- Задания для выполнения -
1) Выпишите из текста о вооружении рабочих Петрограда без каких-либо изменений фрагмент, который открывается словами, содержащими «28 августа, когда», и завершается словами «25 тыс. человек8.».
2) Напишите продолжение текста о вооружении рабочих Петрограда, начав сразу после его последнего предложения.

28 августа, когда исход противоборства между Керенским и Корниловым был совсем неясен, «Комитет народной борьбы с контрреволюцией» принял решение, признававшее «желательным вооружение отдельных групп рабочих кварталов под ближайшим руководством Советов и под контролем Комитета». Вооруженные рабочие формирования (Рабочая милиция, Красная гвардия, Рабочая гвардия, боевые дружины и др.) были созданы во многих районах Петрограда. Общее число записавшихся в них составляло не менее 25 тыс. человек8.
Процесс формирования вооруженных рабочих отрядов в этот период полностью контролировался районными Советами и фабрично-заводскими комитетами. 28 августа в Петергофском районе на совместном заседании представителей завкомов с членами районного Совета было принято решение «создать Красную гвардию или боевую дружину из рабочих, которая и вооружается. Все товарищи принимаются в состав Красной гвардии и вооружаются под строгим контролем и только по рекомендациям заводских комитетов и партийных организаций». Организованный на этом заседании «Революционный центр» возглавил борьбу рабочих Нарвской заставы против контрреволюции9. Такие же центры создавались и в других районах Петрограда. Важную роль в мобилизации рабочих на отпор контрреволюции сыграло Междурайонное совещание, в котором к концу августа были представлены 11 районных Советов столицы. Сложившийся к этому времени блок большевиков с интернационалистскими течениями меньшевиков определил его четкую и решительную линию и позволил добиться от Комитета народной борьбы санкции на вооружение рабочих. В своей инструкции районным Советам Междурайонное совещание предложило «приступить к составлению списков революционных рабочих, достойных полного доверия, на случай возможности вооружения их». Инструкция предупреждала далее, что «списки эти должны составляться со всей строгостью и осторожностью, через фабрично-заводские комитеты, партийные комитеты. Против фамилии каждого записываемого обязательно должно быть указано, кто его рекомендует: какая партия, какой завод, и комитет либо Совет»10. На состоявшемся 29 августа объединенном заседании Петроградского совета профессиональных союзов и Центрального совета фабзавкомов отмечалось, что из основных пролетарских районов столицы получены сообщения о полной готовности рабочих к отпору корниловского похода. Совещание постановило принять самые энергичные меры по возведению на подступах к Петрограду проволочных и других заграждений, усилению охраны порядка в городе11. В результате мобилизации питерских рабочих и солдат Петроградского гарнизона в столице был создан такой перевес революционных сил, который сорвал планировавшееся выступление прокорниловских элементов в самом городе12.

- Представленные данные -
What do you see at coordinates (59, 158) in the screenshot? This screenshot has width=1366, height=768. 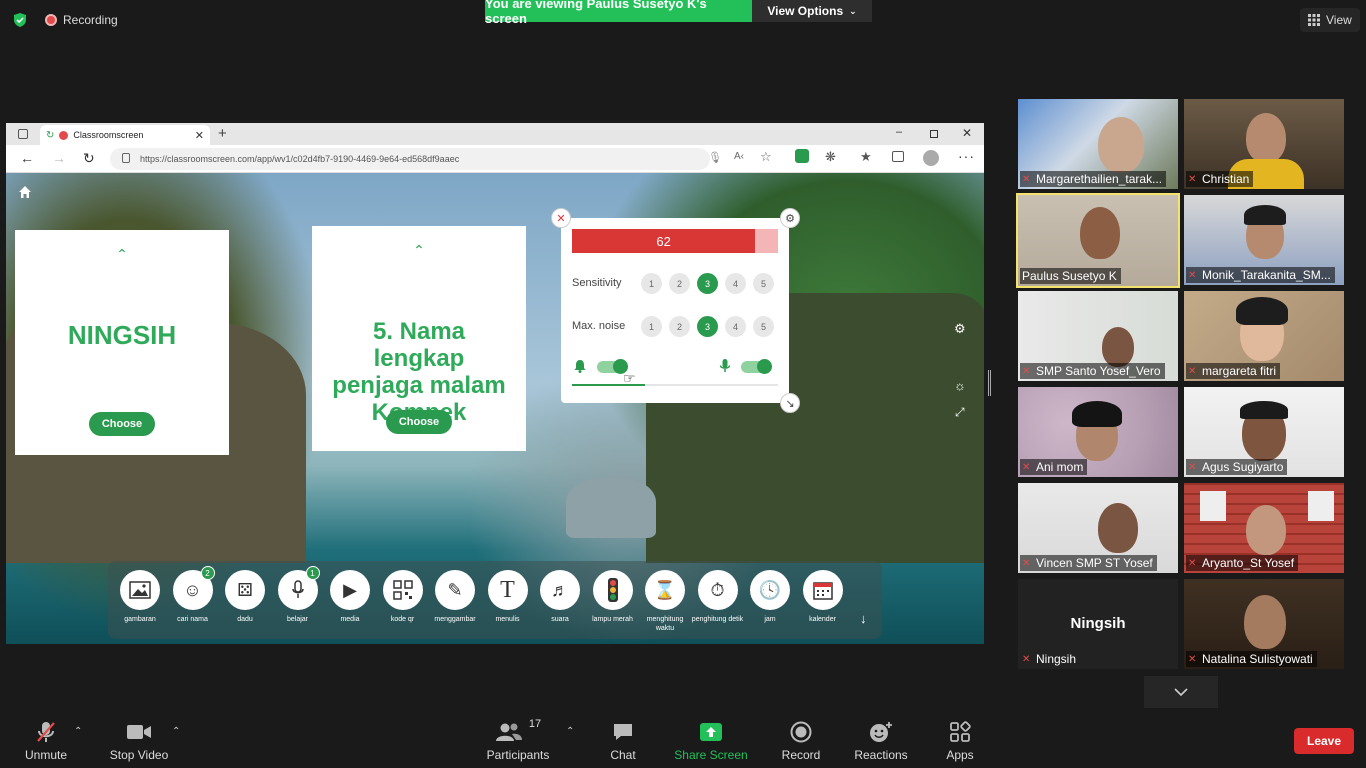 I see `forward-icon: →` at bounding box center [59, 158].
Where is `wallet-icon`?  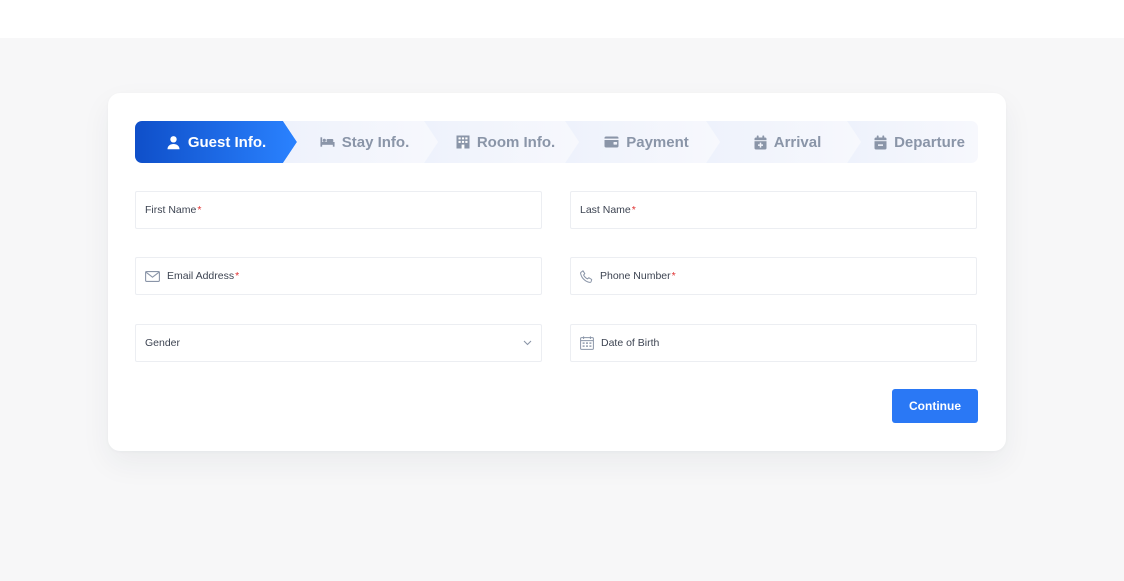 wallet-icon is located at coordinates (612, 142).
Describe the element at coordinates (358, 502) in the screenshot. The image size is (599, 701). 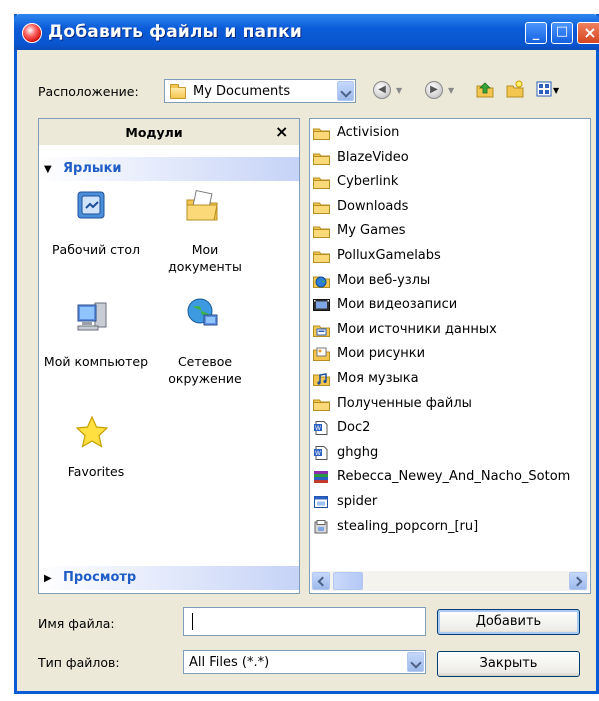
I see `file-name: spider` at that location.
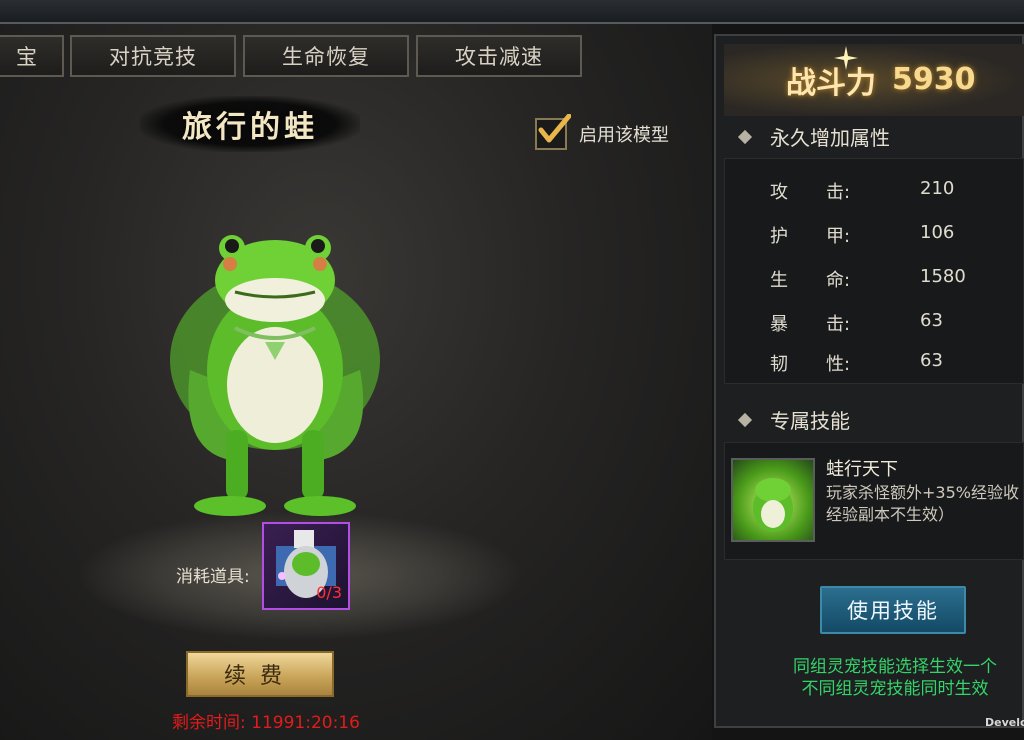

- Ответы по заданиям -
1)
28 августа, когда исход противоборства между Керенским и Корниловым был совсем неясен, «Комитет народной борьбы с контрреволюцией» принял решение, признававшее «желательным вооружение отдельных групп рабочих кварталов под ближайшим руководством Советов и под контролем Комитета». Вооруженные рабочие формирования (Рабочая милиция, Красная гвардия, Рабочая гвардия, боевые дружины и др.) были созданы во многих районах Петрограда. Общее число записавшихся в них составляло не менее 25 тыс. человек8.

2)
Выступление контрреволюции всколыхнуло пролетарские массы, вывело их из состояния напряженного ожидания, в котором они находились после июльских событий. Угроза реальной опасности вновь настроила их самым решительным образом, вызвала потребность самим осмыслить «текущий момент» и перспективы его развития. Вот почему на состоявшихся в эти дни практически на каждом предприятии митингах и собраниях наряду с обсуждением практических мер по организации отпора реакции с неизбежностью встал и вопрос о власти. В рабочих резолюциях вновь зазвучало требование о переходе власти к Советам, хотя еще более распространенным было требование о создании власти «революционных классов» — в одних случаях из представителей пролетариата и крестьянства, в других пролетариата и беднейшего крестьянства13. 28 августа на общем собрании рабочих Обуховского завода была принята резолюция, предлагавшая образовать «Временное революционное правительство из представителей пролетариата и крестьянства, ответственное лишь перед революционными органами»14. В резолюциях присутствовала и мысль о необходимости единства действий.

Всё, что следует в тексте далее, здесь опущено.